An extended excerpt from Pat Sajak:
I’ve recently returned from an extended European vacation which included a virtually total information blackout. I carried no computer and no cell phone, I made a concerted effort to stay away from television and newspapers, and there were no political discussions, even in France. (The people there were so nice, I had almost forgotten a friend’s advice upon my departure: “Be sure to drive on the left side in England. Do that in France, too, because you’ll run over more French.”)
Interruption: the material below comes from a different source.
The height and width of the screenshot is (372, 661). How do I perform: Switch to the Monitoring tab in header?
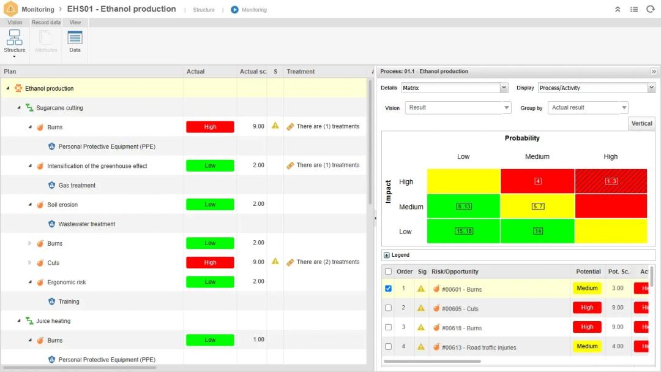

I’m afraid I had lost sight of what a real vacation was supposed to be and how much tougher the Information Age has made it to really experience one. Most of us have succumbed to the notion we simply cannot afford to be away from phones and emails even for a few hours. One of the insidious results of creeping technology has been to convince us because something is possible, it is necessary. We have grown these electronic appendages and can’t seem to live without them. It’ll be a while before I forget the sight of Venetian gondoliers on cell phones!
However, this strange juxtaposition of my information cut-off while being surrounded by growing signs of a connected world resulted in a long-absent feeling upon my return: optimism. It’s something I hadn’t felt in years. Optimism about the world and my kids and their futures. It’s something 9/11 had knocked out of me. It’s something the daily drumbeat of 24-hour news channels had kept me from feeling. How could we survive in this world where everyone hates us and everyone is out to get us?
Well, it turns out everyone doesn’t hate us. Most people are too busy taking care of their families or working or shopping to care much one way or the other. Without the prisms of CNN and “The Twin Times” of New York and Los Angeles to remind me of how terrible a country we live in and how despised we are, I had to rely on real people and actual events to show me the world, and it seemed to be a much more hospitable place.